By Kurtis Alexander, Daily Planet Staff
Wednesday July 10, 2002

Berkeley leaders appeared uncomfortable about a law that would impose strict height limits on apartment buildings, offices, and shopping centers within city limits. But at last night’s City Council meeting, state election rules outweighed city sentiments and forced councilmembers to approve a height limit ordinance for the November ballot. 

Proponents of the ordinance, hoping to keep buildings small and neighborhoods intact, had gathered 44 more than the 2,000 signatures required to take the proposal to voters this fall. 

Voter approval would mean a reduction in current height limits for new buildings by at least one story in most of the city and up to three stories in high-density residential neighborhoods and commercial strips. Current height limits vary drastically according to zoning districts. 

Shoring up nearly a month of study, city planners concluded that the ordinance goes against the grain of the city’s general plan and reduces incentive to create more open space, parking and housing in Berkeley. 

“It would reduce by 40 to 60 percent the zoning capacity for producing housing,” said senior planner Tim Stroshane. 

The height limits, instead of allowing developers to build up, would prompt developers to build out in order to attain building sizes that are financially viable, Stroshane explained. In such a process, opportunities for open space and parking would be lost, he said. 

But authors of the ordinance Howie Muir and Martha Nicoloff, and their more than 2,000 supporters, have embraced the argument that more building in Berkeley is simply unnecessary. 

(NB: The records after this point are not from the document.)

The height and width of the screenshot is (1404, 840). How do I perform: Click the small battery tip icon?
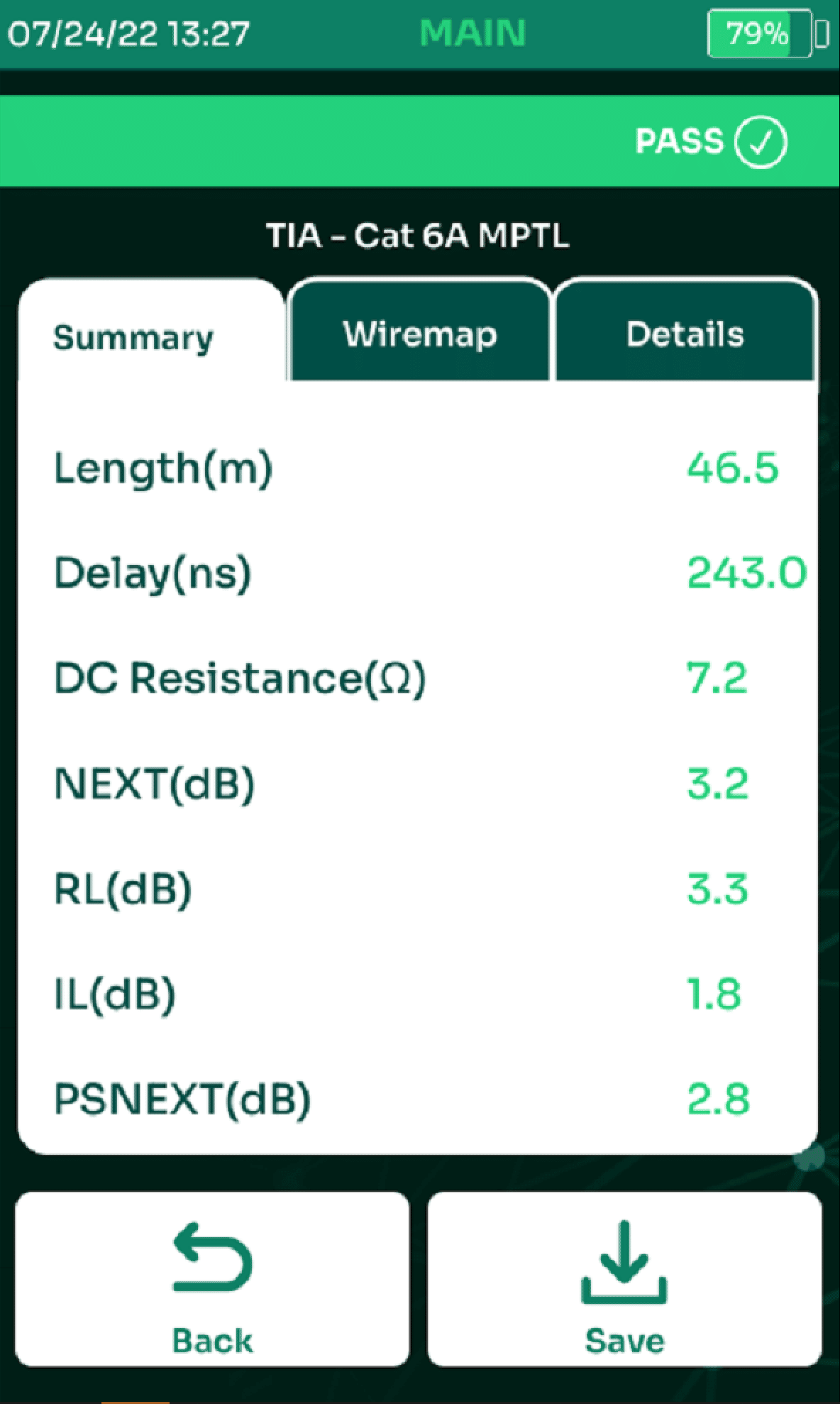[822, 33]
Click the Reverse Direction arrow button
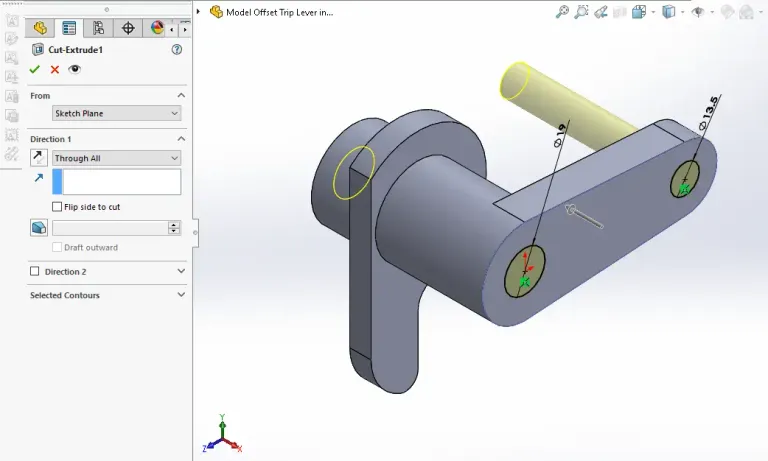The height and width of the screenshot is (461, 768). [38, 158]
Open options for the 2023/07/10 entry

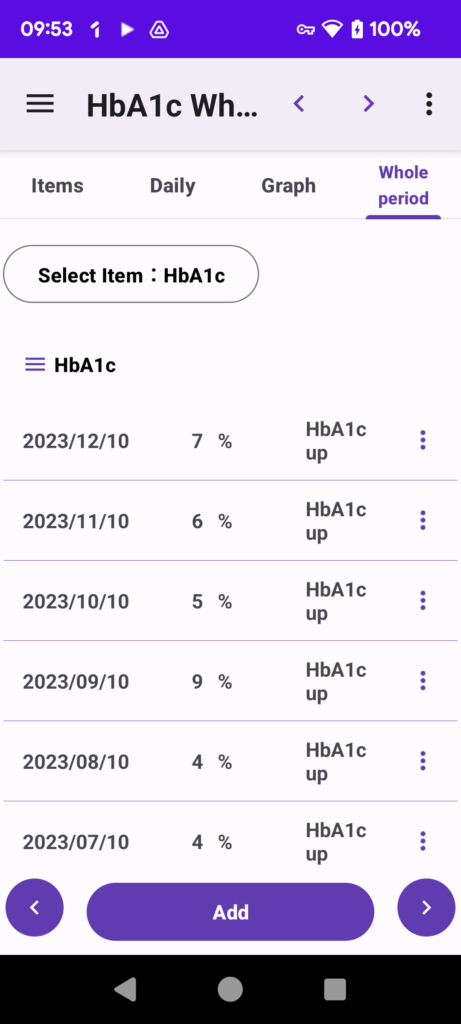coord(422,841)
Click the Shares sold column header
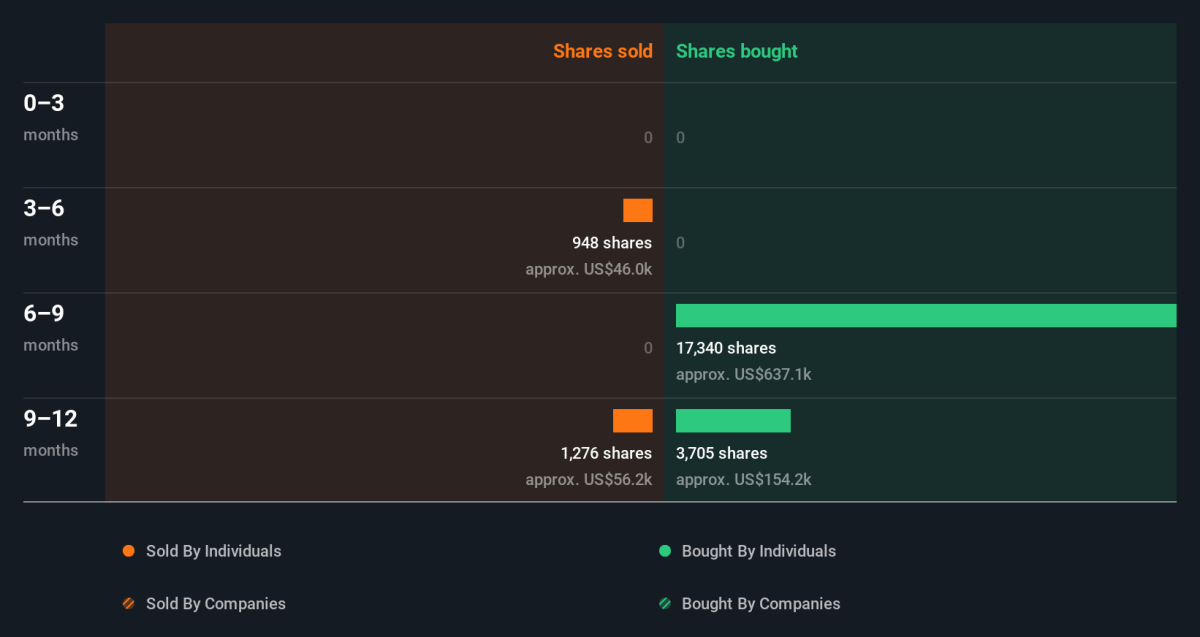Viewport: 1200px width, 637px height. 602,51
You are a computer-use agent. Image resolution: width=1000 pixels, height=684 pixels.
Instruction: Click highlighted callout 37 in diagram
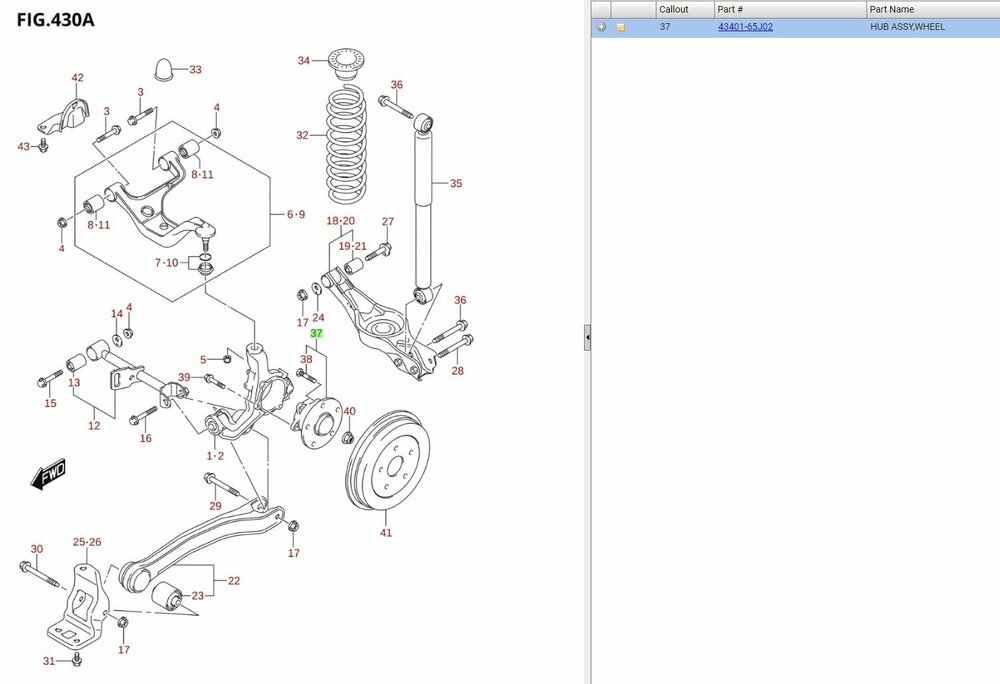(x=317, y=333)
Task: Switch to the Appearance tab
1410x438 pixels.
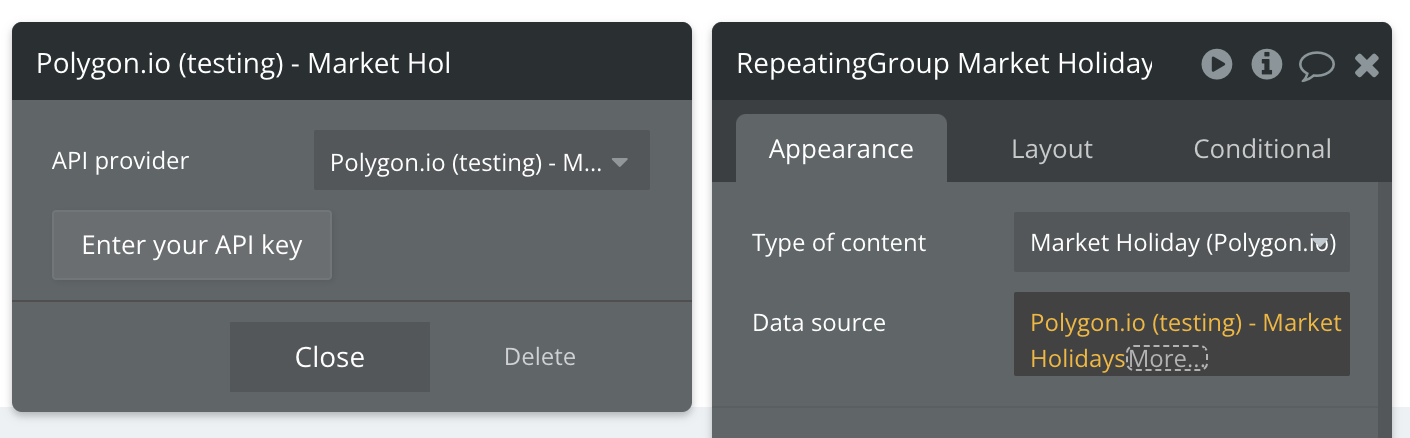Action: coord(841,149)
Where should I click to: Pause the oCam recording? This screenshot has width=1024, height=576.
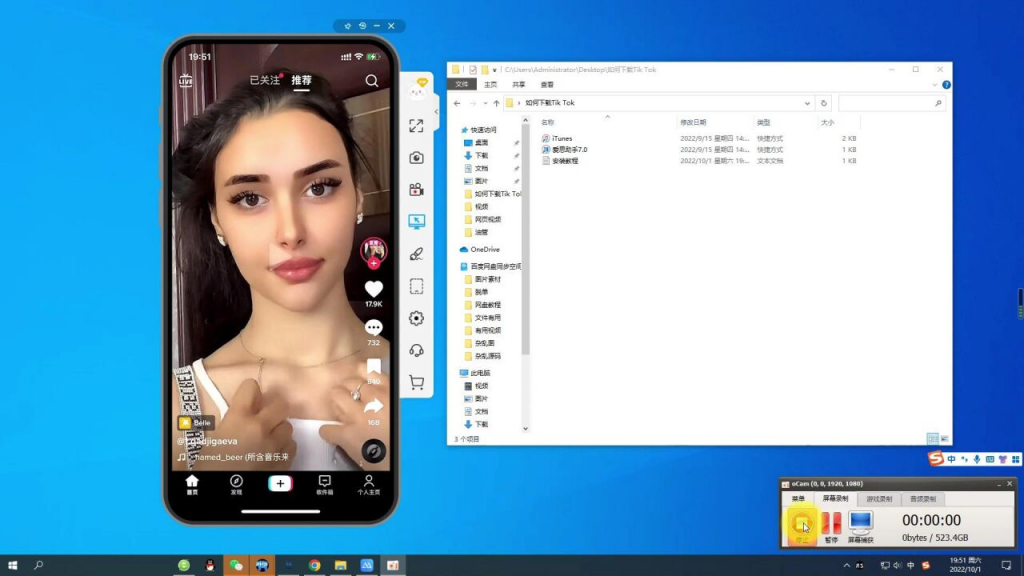[831, 525]
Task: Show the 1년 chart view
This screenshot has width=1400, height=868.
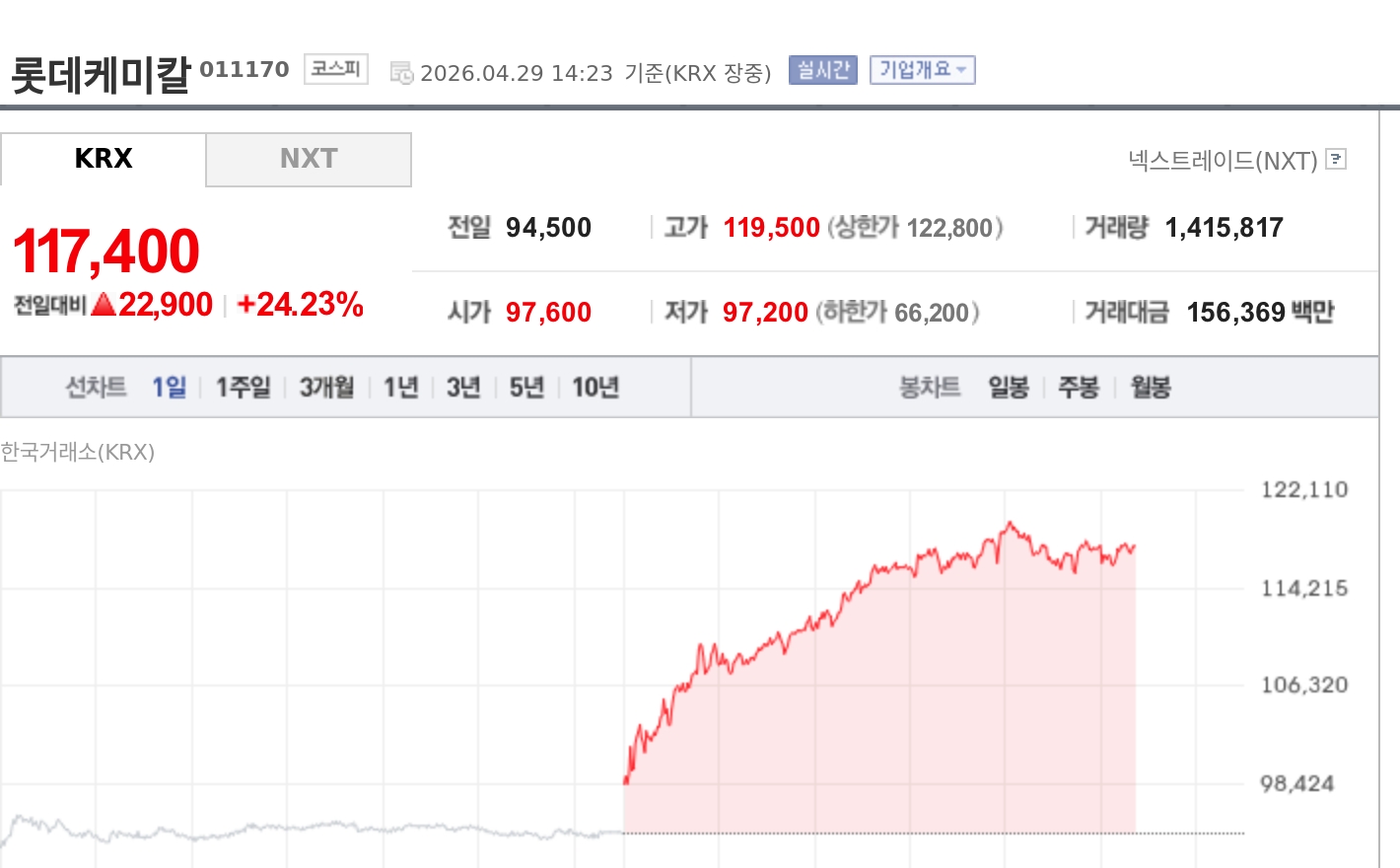Action: click(x=398, y=387)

The number of people living in Berkeley has dropped in the last 30 years and the population density is already greater than in many other cities, including Los Angeles, proponents say. 

The proponents’ written statement, in addition to citing problems associated with population growth, notes that taller buildings block sunlight, create wind tunnels and eliminate views of the hills. 

The desire to retain a neighborhood-feel in Berkeley has fallen in direct opposition to the demand for affordable housing. 

City planners said that if the ordinance is adopted, the city will have a difficult time meeting state quotas for affordable housing. Developers of affordable housing typically use upward development to make their project profitable, they said. 

“We are mandated to give some concessions. Height is the easiest concession to make,” said City Attorney Manuela Albuquerque. 

City planners concluded that if the initiative is passed, to meet state requirements, the city may be forced to make greater financial subsidies for affordable housing.